Rene Lalique (1860-1945) was a French Art Nouveau and later Art Deco glassmaker and jeweler. Born in the region of Champagne, France, he grew up in Paris. Lalique studied art at the College Turgot and was later apprenticed to a master jeweler at the age of sixteen. He studied further at Syndeham Art College in London and developed his skills in naturalistic depiction. After his return to Paris, he received commissions from the great jewelry firms of that era: Cartier, Aucoc, Boucheron, Cartier, Destape, Gariod, Hamelin, and Jacta. By 1885, he had his own workshop in Paris.
Lalique's reputation grew gradually as he was increasingly recognized by art critics as an emerging master craftsman, and Art Nouveau rose in prominence. At the 1900 Paris Universal Exposition, his work was debuted to the entire world, and Lalique's name became famous. He applied glass to different settings, creating the marketing concept of selling perfume in ornate bottles instead of ordinary and designing elaborate glass interiors for luxury trains and ocean liners. In 1925 he designed the pavilion for the 1925 Exposition Internationale des Arts Decoratifs et Industriels Modernes -- the exhibition that coined the term "Art Deco". Lalique continued to produce countless works right up until the closure of his shop after the Fall of France in 1940. He died two days before the end of World War II.
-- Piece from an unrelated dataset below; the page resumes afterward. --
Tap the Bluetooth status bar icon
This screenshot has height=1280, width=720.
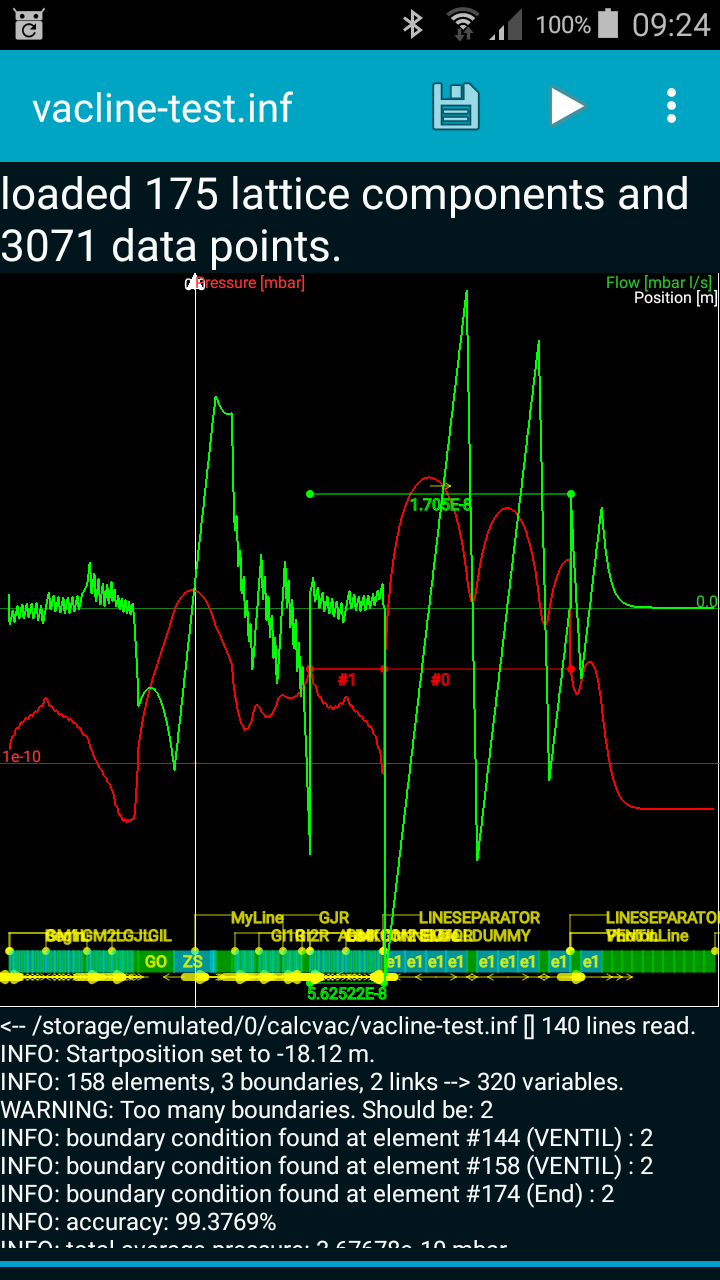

Centerpiece (Silver and glass, 1903-1905, Museu Calouste Gulbenkian). A delicately-crafted nymph emerges from a lily pond in this mytho-pastoral scene.
Pansy Brooch (glass, gold, enamel & sapphire, 1902-1904, at the Walters Art Museum). This gossamer masterpiece is representative of Lalique's frequent floral theme.
Hairpin (horn, gold, diamonds, 1902-1903, at the Rijksmuseum). Many of Lalique's works seem to brazenly defy the laws of tensile strength and gravity.